La rapidez del mundo actual nos ha permitido conocer hoy los sufrimientos de quienes considerábamos superdotados y intocables. Íntima pero tardía explicación. Y quizás satisfactoria, al entender que ellos también sufren. Todos llevamos historias dolorosas y a veces inconfesables en nuestro interior.

La apariencia externa es por supuesto un gran atributo y está bien que así sea. El hombre ama la belleza, la busca y la crea. Alrededor de ella existe una industria que mueve mucho dinero. Detrás se esconde el afán de perfección que anida en todos. Pero no es lo único que importa. Quienes rinden culto únicamente a la belleza, a una habilidad pasajera,al dinero y la fama son víctimas de su propio ego. Quienes dicen despreciarla son sin embargo fieles seguidores de sus devaneos. No podrían criticarla si no fuera así.

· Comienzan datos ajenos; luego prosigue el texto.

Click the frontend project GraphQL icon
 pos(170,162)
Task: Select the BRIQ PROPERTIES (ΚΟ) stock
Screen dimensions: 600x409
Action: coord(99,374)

La vida nos enseña a diario cuán errados estamos al apostar a caballo ganador sin mirar sus circunstancias, que lo convierten con el tiempo en un ídolo con pies de barro. La sociedad de consumo se nutre a diario de estas historias crueles y descarnadas. El precio del éxito instantáneo es cruel y arrollador.

Y la incapacidad de lidiar con este catapulta al individuo hacia una espiral descendente e implacable. La idolatría sigue siendo un referente del ser humano. Sus héroes y fetiches son una forma de vida. Y perdonar sus errores es una manera de perdonarse los propios.

Mientras no aprendamos a equilibrar la diversidad seremos víctimas de las apariencias, en un mundo cada vez más visual y menos profundo. Y seremos blanco del resentimiento de quienes, cada mañana, palpan la indiferencia del resto con indignación y rencor. La falta de solidaridad, de disciplina, de orden y de respeto han pasado una factura muy pesada a quienes no han entendido el mensaje.

Para el resto, hay aún la posibilidad de prepararse, de crecer y surgir en base a sus esfuerzos y no únicamente a su apariencia. El equilibrio es una meta, no un don. Hay que lograrlo. El mundo estará agradecido que enderecemos el rumbo hacia valores más constantes y concretos que los que hoy nos mueven.

Desterrar los falsos ídolos es una labor de la sociedad, y debe lograrlo a través de una mayor cultura, un mayor análisis y una inteligencia práctica de todos sus miembros. Que todo entre por los ojos pero pase por el cerebro antes de detenerse en el corazón. El hígado no puede ser la motivación de las decisiones. Todos tenemos que madurar. El promedio hace la historia de un país. Lo palpamos a diario.